# [What you need to do]
Copy out all of the entries exactly as they appear.

Content starts

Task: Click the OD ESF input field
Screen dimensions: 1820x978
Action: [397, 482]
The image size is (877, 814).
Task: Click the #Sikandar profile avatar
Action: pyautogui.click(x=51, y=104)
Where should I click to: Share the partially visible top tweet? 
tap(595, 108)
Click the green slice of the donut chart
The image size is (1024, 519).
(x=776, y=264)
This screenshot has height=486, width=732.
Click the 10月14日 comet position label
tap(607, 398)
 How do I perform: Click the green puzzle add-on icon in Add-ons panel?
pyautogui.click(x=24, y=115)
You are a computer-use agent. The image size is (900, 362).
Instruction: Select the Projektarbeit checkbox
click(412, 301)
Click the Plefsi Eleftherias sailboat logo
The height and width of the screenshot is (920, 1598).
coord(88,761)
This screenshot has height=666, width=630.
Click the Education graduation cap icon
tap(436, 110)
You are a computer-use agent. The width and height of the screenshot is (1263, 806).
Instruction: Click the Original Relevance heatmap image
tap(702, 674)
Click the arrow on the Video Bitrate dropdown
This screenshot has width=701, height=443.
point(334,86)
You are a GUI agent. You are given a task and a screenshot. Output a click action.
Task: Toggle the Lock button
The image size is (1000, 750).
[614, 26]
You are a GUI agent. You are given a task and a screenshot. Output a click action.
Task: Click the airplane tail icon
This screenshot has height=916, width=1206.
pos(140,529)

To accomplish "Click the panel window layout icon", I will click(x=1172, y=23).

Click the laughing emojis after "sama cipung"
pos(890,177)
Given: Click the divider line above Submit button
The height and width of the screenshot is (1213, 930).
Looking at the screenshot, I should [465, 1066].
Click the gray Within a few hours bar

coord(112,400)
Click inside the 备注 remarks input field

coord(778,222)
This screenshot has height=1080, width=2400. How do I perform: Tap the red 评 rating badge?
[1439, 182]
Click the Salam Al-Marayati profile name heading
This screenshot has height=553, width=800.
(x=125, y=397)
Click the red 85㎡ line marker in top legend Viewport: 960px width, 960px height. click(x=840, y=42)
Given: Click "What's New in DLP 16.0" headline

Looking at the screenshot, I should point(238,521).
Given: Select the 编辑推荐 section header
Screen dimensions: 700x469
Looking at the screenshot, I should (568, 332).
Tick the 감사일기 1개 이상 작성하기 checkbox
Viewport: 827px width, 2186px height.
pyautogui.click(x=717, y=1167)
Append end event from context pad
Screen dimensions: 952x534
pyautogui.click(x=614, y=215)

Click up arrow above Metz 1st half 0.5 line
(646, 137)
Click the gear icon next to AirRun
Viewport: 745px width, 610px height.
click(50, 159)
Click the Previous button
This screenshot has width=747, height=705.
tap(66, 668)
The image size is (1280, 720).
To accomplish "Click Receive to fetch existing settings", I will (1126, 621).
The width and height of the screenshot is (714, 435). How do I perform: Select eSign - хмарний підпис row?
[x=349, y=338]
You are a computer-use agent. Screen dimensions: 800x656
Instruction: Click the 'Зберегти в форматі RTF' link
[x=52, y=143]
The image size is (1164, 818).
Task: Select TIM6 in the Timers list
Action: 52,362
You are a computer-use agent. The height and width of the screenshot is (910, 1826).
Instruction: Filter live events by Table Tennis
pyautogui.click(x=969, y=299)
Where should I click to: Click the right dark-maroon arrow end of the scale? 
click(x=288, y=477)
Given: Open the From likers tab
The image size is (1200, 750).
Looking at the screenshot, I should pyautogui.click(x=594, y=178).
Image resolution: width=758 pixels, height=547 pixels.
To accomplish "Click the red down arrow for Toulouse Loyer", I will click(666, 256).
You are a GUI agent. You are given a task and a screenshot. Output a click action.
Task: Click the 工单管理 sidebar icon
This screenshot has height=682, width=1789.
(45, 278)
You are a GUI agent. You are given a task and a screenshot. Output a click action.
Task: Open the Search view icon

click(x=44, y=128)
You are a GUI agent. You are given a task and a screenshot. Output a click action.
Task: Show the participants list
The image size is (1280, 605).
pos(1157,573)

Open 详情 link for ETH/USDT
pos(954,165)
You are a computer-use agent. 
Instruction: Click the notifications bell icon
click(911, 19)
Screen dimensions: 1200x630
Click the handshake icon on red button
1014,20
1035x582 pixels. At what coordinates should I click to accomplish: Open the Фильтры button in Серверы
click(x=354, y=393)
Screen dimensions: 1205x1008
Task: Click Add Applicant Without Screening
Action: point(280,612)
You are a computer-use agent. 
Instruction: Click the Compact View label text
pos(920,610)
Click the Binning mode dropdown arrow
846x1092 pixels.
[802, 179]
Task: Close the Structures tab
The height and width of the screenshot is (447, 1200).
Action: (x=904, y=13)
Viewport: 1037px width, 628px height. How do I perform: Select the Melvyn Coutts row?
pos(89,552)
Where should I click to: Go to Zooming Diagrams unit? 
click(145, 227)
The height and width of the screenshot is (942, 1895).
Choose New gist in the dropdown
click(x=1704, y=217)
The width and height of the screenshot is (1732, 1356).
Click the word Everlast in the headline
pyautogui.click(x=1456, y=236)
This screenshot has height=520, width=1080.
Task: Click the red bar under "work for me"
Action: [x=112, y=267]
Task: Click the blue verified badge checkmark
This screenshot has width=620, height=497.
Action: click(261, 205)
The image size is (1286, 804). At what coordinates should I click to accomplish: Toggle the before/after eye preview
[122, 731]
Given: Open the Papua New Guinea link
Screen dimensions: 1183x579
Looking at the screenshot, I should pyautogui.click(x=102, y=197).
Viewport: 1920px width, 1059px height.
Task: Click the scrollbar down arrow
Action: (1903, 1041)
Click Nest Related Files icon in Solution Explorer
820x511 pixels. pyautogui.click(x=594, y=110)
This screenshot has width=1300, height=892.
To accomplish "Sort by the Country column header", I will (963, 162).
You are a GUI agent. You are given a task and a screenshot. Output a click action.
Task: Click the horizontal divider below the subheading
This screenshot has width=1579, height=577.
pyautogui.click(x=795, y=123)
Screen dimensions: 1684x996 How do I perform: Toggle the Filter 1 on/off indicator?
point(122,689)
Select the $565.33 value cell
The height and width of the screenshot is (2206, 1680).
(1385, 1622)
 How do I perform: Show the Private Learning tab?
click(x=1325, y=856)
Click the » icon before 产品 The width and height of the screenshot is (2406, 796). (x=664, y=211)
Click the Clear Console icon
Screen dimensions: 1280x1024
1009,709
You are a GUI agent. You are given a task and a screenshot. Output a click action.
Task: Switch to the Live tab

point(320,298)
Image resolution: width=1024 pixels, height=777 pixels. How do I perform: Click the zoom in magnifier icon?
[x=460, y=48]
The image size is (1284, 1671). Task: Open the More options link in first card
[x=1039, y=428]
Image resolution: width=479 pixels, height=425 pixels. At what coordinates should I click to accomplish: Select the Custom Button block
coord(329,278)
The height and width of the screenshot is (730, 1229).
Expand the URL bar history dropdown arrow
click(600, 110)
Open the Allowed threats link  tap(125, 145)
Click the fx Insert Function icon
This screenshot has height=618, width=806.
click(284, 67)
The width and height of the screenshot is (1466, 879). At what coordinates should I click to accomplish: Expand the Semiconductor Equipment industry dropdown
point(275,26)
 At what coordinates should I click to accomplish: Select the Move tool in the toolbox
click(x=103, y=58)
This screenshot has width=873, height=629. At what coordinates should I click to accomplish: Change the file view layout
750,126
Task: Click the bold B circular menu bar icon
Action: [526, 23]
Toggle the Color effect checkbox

Content ends

# [Exercise output]
Task: Click the OD ESF input field
Screen dimensions: 1820x978
Action: [397, 482]
The image size is (877, 814).
Task: Click the #Sikandar profile avatar
Action: pyautogui.click(x=51, y=104)
Where should I click to: Share the partially visible top tweet? 
tap(595, 108)
Click the green slice of the donut chart
The image size is (1024, 519).
(x=776, y=264)
This screenshot has height=486, width=732.
Click the 10月14日 comet position label
tap(607, 398)
 How do I perform: Click the green puzzle add-on icon in Add-ons panel?
pyautogui.click(x=24, y=115)
You are a computer-use agent. The image size is (900, 362).
Instruction: Select the Projektarbeit checkbox
click(412, 301)
Click the Plefsi Eleftherias sailboat logo
The height and width of the screenshot is (920, 1598).
coord(88,761)
This screenshot has height=666, width=630.
Click the Education graduation cap icon
tap(436, 110)
You are a computer-use agent. The width and height of the screenshot is (1263, 806).
Instruction: Click the Original Relevance heatmap image
tap(702, 674)
Click the arrow on the Video Bitrate dropdown
This screenshot has width=701, height=443.
point(334,86)
You are a GUI agent. You are given a task and a screenshot. Output a click action.
Task: Toggle the Lock button
The image size is (1000, 750).
[614, 26]
You are a GUI agent. You are given a task and a screenshot. Output a click action.
Task: Click the airplane tail icon
This screenshot has height=916, width=1206.
pos(140,529)

To accomplish "Click the panel window layout icon", I will click(x=1172, y=23).

Click the laughing emojis after "sama cipung"
pos(890,177)
Given: Click the divider line above Submit button
The height and width of the screenshot is (1213, 930).
Looking at the screenshot, I should [465, 1066].
Click the gray Within a few hours bar

coord(112,400)
Click inside the 备注 remarks input field

coord(778,222)
This screenshot has height=1080, width=2400. How do I perform: Tap the red 评 rating badge?
[1439, 182]
Click the Salam Al-Marayati profile name heading
This screenshot has height=553, width=800.
(x=125, y=397)
Click the red 85㎡ line marker in top legend Viewport: 960px width, 960px height. click(x=840, y=42)
Given: Click "What's New in DLP 16.0" headline

Looking at the screenshot, I should point(238,521).
Given: Select the 编辑推荐 section header
Screen dimensions: 700x469
Looking at the screenshot, I should (568, 332).
Tick the 감사일기 1개 이상 작성하기 checkbox
Viewport: 827px width, 2186px height.
pyautogui.click(x=717, y=1167)
Append end event from context pad
Screen dimensions: 952x534
pyautogui.click(x=614, y=215)

Click up arrow above Metz 1st half 0.5 line
(646, 137)
Click the gear icon next to AirRun
Viewport: 745px width, 610px height.
click(50, 159)
Click the Previous button
This screenshot has width=747, height=705.
tap(66, 668)
The image size is (1280, 720).
To accomplish "Click Receive to fetch existing settings", I will (1126, 621).
The width and height of the screenshot is (714, 435). How do I perform: Select eSign - хмарний підпис row?
[x=349, y=338]
You are a computer-use agent. Screen dimensions: 800x656
Instruction: Click the 'Зберегти в форматі RTF' link
[x=52, y=143]
The image size is (1164, 818).
Task: Select TIM6 in the Timers list
Action: 52,362
You are a computer-use agent. The height and width of the screenshot is (910, 1826).
Instruction: Filter live events by Table Tennis
pyautogui.click(x=969, y=299)
Where should I click to: Click the right dark-maroon arrow end of the scale? 
click(x=288, y=477)
Given: Open the From likers tab
The image size is (1200, 750).
Looking at the screenshot, I should pyautogui.click(x=594, y=178).
Image resolution: width=758 pixels, height=547 pixels.
To accomplish "Click the red down arrow for Toulouse Loyer", I will click(666, 256).
You are a GUI agent. You are given a task and a screenshot. Output a click action.
Task: Click the 工单管理 sidebar icon
This screenshot has height=682, width=1789.
(45, 278)
You are a GUI agent. You are given a task and a screenshot. Output a click action.
Task: Open the Search view icon

click(x=44, y=128)
You are a GUI agent. You are given a task and a screenshot. Output a click action.
Task: Show the participants list
The image size is (1280, 605).
pos(1157,573)

Open 详情 link for ETH/USDT
pos(954,165)
You are a computer-use agent. 
Instruction: Click the notifications bell icon
click(911, 19)
Screen dimensions: 1200x630
Click the handshake icon on red button
1014,20
1035x582 pixels. At what coordinates should I click to accomplish: Open the Фильтры button in Серверы
click(x=354, y=393)
Screen dimensions: 1205x1008
Task: Click Add Applicant Without Screening
Action: point(280,612)
You are a computer-use agent. 
Instruction: Click the Compact View label text
pos(920,610)
Click the Binning mode dropdown arrow
846x1092 pixels.
[802, 179]
Task: Close the Structures tab
The height and width of the screenshot is (447, 1200).
Action: (x=904, y=13)
Viewport: 1037px width, 628px height. How do I perform: Select the Melvyn Coutts row?
pos(89,552)
Where should I click to: Go to Zooming Diagrams unit? 
click(145, 227)
The height and width of the screenshot is (942, 1895).
Choose New gist in the dropdown
click(x=1704, y=217)
The width and height of the screenshot is (1732, 1356).
Click the word Everlast in the headline
pyautogui.click(x=1456, y=236)
This screenshot has height=520, width=1080.
Task: Click the red bar under "work for me"
Action: [x=112, y=267]
Task: Click the blue verified badge checkmark
This screenshot has width=620, height=497.
Action: click(261, 205)
The image size is (1286, 804). At what coordinates should I click to accomplish: Toggle the before/after eye preview
[122, 731]
Given: Open the Papua New Guinea link
Screen dimensions: 1183x579
Looking at the screenshot, I should pyautogui.click(x=102, y=197).
Viewport: 1920px width, 1059px height.
Task: Click the scrollbar down arrow
Action: (1903, 1041)
Click Nest Related Files icon in Solution Explorer
820x511 pixels. pyautogui.click(x=594, y=110)
This screenshot has width=1300, height=892.
To accomplish "Sort by the Country column header", I will (963, 162).
You are a GUI agent. You are given a task and a screenshot. Output a click action.
Task: Click the horizontal divider below the subheading
This screenshot has width=1579, height=577.
pyautogui.click(x=795, y=123)
Screen dimensions: 1684x996 How do I perform: Toggle the Filter 1 on/off indicator?
point(122,689)
Select the $565.33 value cell
The height and width of the screenshot is (2206, 1680).
(1385, 1622)
 How do I perform: Show the Private Learning tab?
click(x=1325, y=856)
Click the » icon before 产品 The width and height of the screenshot is (2406, 796). (x=664, y=211)
Click the Clear Console icon
Screen dimensions: 1280x1024
1009,709
You are a GUI agent. You are given a task and a screenshot. Output a click action.
Task: Switch to the Live tab

point(320,298)
Image resolution: width=1024 pixels, height=777 pixels. How do I perform: Click the zoom in magnifier icon?
[x=460, y=48]
The image size is (1284, 1671). Task: Open the More options link in first card
[x=1039, y=428]
Image resolution: width=479 pixels, height=425 pixels. At what coordinates should I click to accomplish: Select the Custom Button block
coord(329,278)
The height and width of the screenshot is (730, 1229).
Expand the URL bar history dropdown arrow
click(600, 110)
Open the Allowed threats link  tap(125, 145)
Click the fx Insert Function icon
This screenshot has height=618, width=806.
click(284, 67)
The width and height of the screenshot is (1466, 879). At what coordinates should I click to accomplish: Expand the Semiconductor Equipment industry dropdown
point(275,26)
 At what coordinates should I click to accomplish: Select the Move tool in the toolbox
click(x=103, y=58)
This screenshot has width=873, height=629. At what coordinates should I click to accomplish: Change the file view layout
750,126
Task: Click the bold B circular menu bar icon
Action: [526, 23]
Toggle the Color effect checkbox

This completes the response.